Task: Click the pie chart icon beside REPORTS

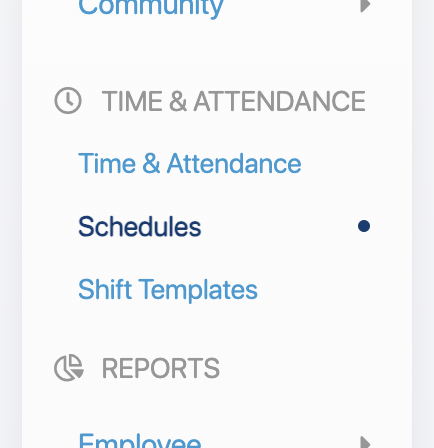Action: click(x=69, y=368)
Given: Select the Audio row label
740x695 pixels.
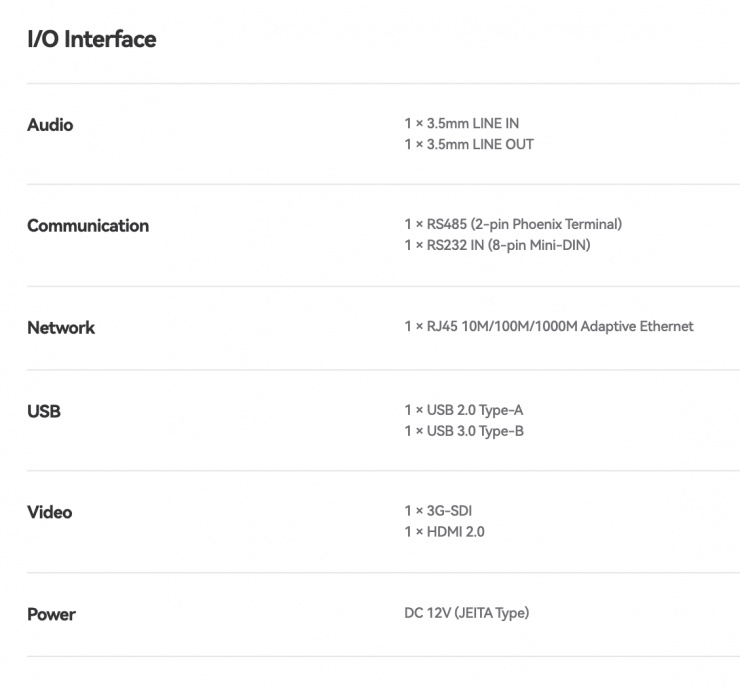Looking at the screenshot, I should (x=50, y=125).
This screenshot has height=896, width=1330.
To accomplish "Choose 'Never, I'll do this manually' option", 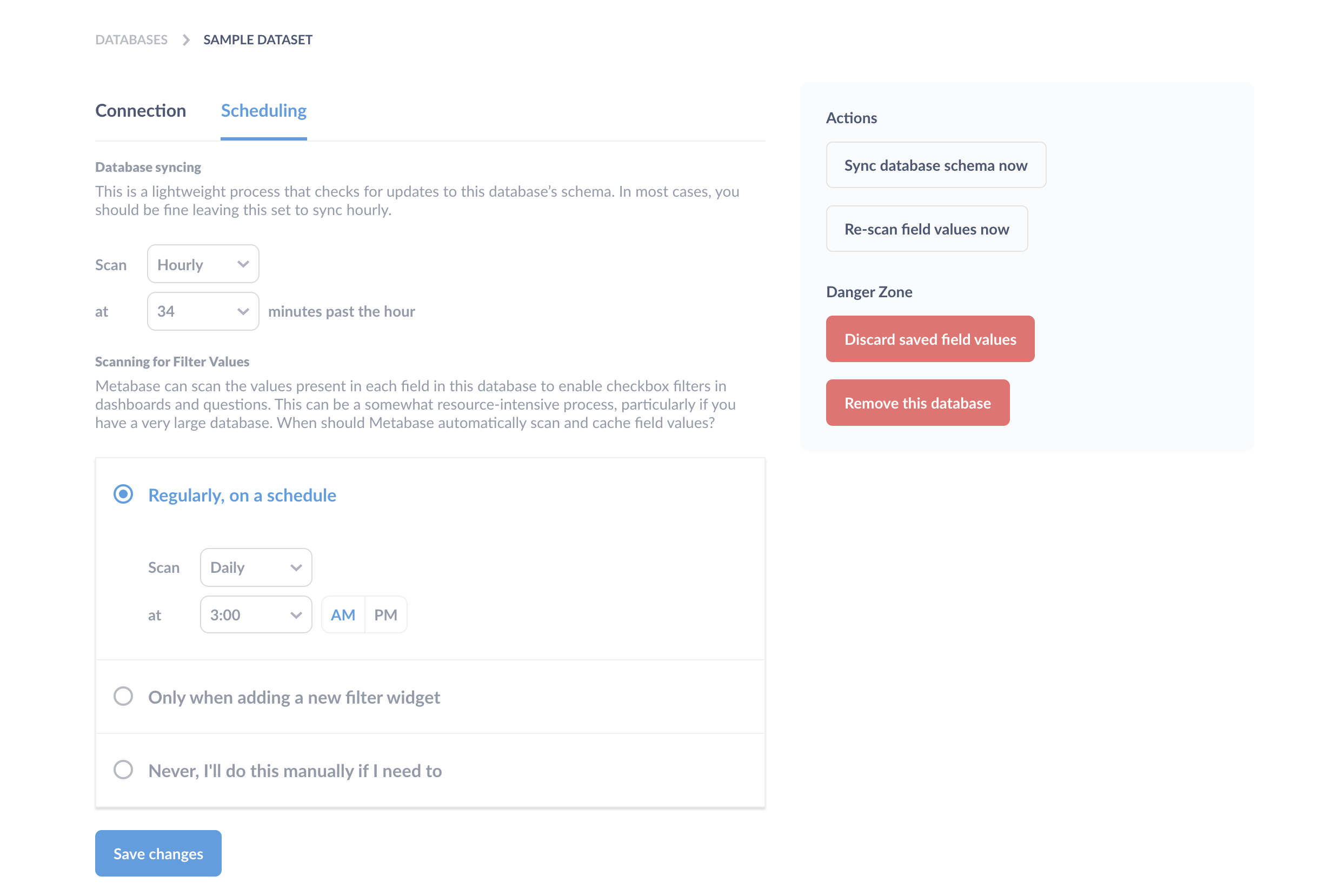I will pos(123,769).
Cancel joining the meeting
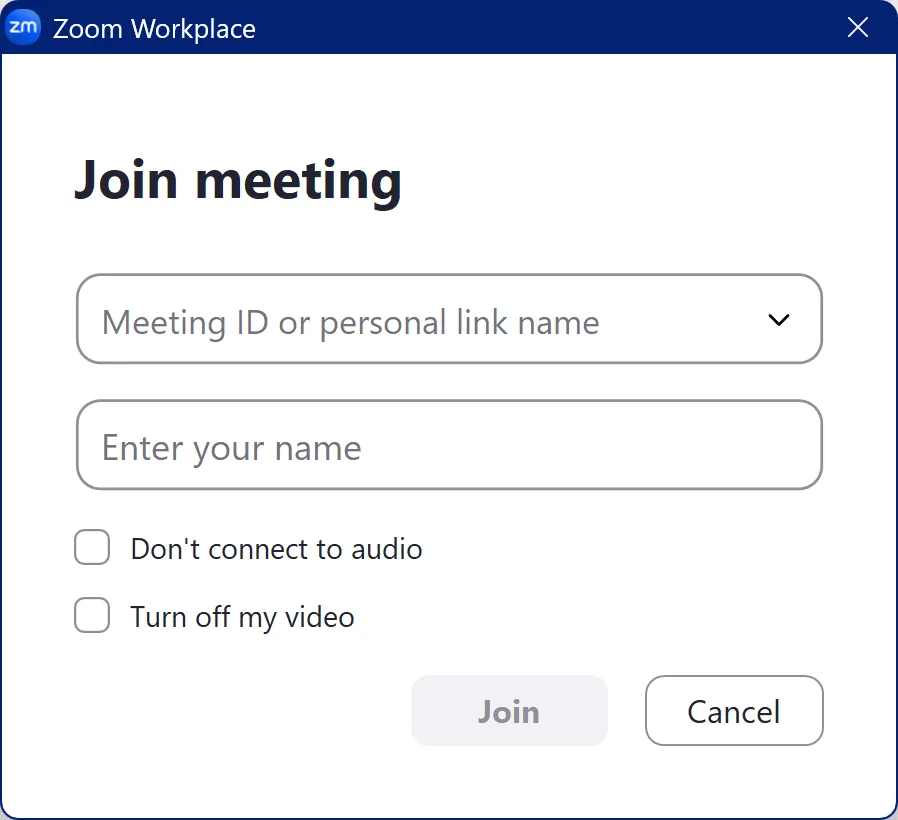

------------------------------------------------------------------------

YOUR OBJECTIVE
Reproduce verbatim the lines of the material above, beginning with its first line and ending with the line that contains "This screenshot has height=896, width=1330."; skip pictures.

TASK ANSWER
Task: Click the pie chart icon beside REPORTS

Action: click(x=69, y=368)
Given: Select the Audio row label
740x695 pixels.
Looking at the screenshot, I should (x=50, y=125).
This screenshot has height=896, width=1330.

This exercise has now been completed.